Ao nos acostumarmos com a tecnologia nos dando de bandeja até aquilo que nem sabíamos que ansiávamos, a tendência natural é procurar fazer apenas aquilo que nos satisfaz ou realizar atos não nos trarão desavenças.

Dentro deste universo, ocorre um fenômeno interessante: a busca pelos semelhantes. Não basta fazer apenas o que traz satisfação, mas também ouvir apenas aquelas pessoas que pensam como você. Esta atitude nos coloca em uma zona de conforto intelectual, na qual não precisamos discutir e encontrar argumentos plausíveis para fortalecer um determinado ponto de vista.

No fundo, ao renegarmos o debate, estamos optando por sentenciar nossas mentes a um estado intelectual inerte, sem curiosidade alguma. Sem o debate, não nos reciclamos nem com o propósito de fortalecer nossas argumentações. Afinal, quando entramos em uma discussão sempre estaremos em contato com novas opiniões contrárias às nossas e precisaremos produzir respostas inéditas.

Para aceitar uma discussão, no entanto, é preciso ter uma paciência que está cada vez mais escassa nos dias de hoje. Significa também se expor aos olhos alheios, nem que seja os dos colegas de grupo da mídia social. Para certas pessoas, ter fleuma e não se importar com o que os outros pensam podem ser dois desafios hercúleos.

Há alguns anos, tínhamos um enorme contingente de pessoas insatisfeitas com as informações que vinham através da mídia. De um lado, os conservadores que hoje ficam repetindo o bordão “Globolixo”; de outro, a esquerda, que dizia ser a mídia “golpista”.

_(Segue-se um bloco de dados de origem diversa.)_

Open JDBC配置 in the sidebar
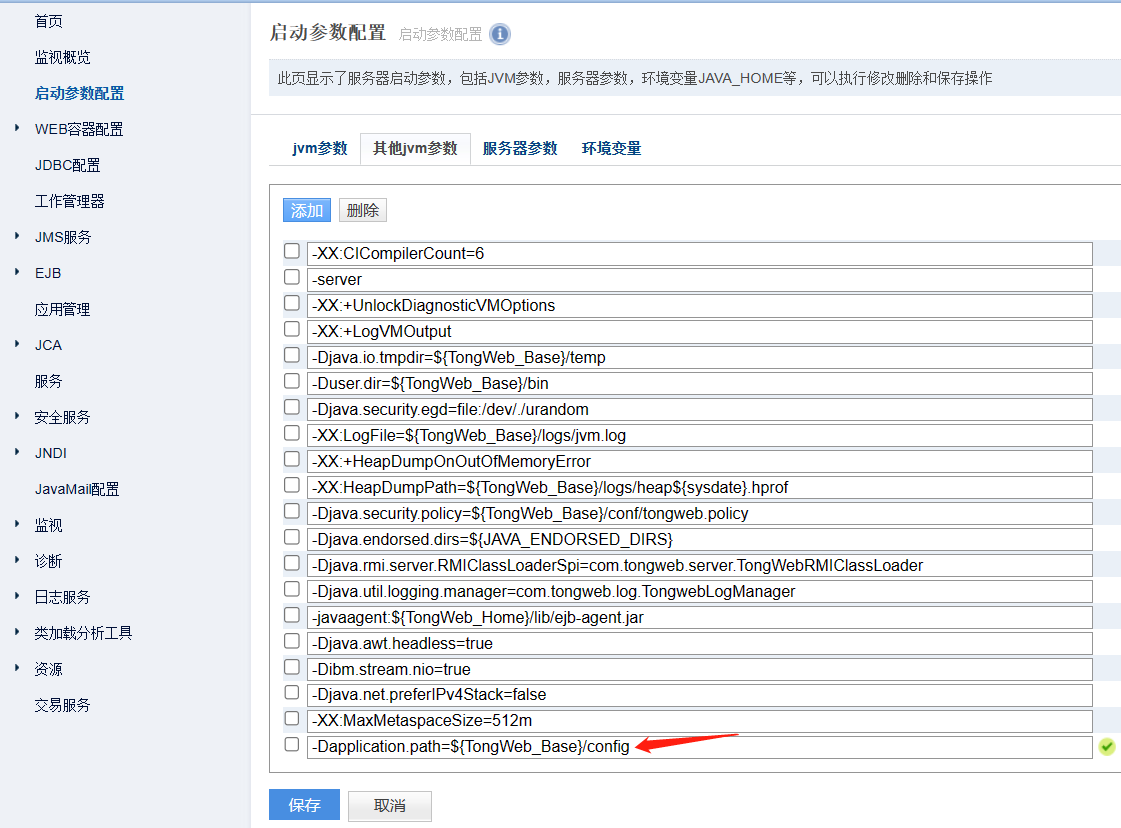 pyautogui.click(x=67, y=165)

Esses insatisfeitos, que compõem espectros ideológicos muito diferentes, deixaram de ler os veículos tradicionais. E encontraram sites ou grupos de mensageria com apenas o conteúdo que desejavam. Ou seja: não gostavam da imprensa porque a consideravam tendenciosa. E acabaram consumindo informações em outras fontes, também parciais. A diferença é que a parcialidade das fontes atuais está em sintonia total com o que pensam os descontentes com a imprensa.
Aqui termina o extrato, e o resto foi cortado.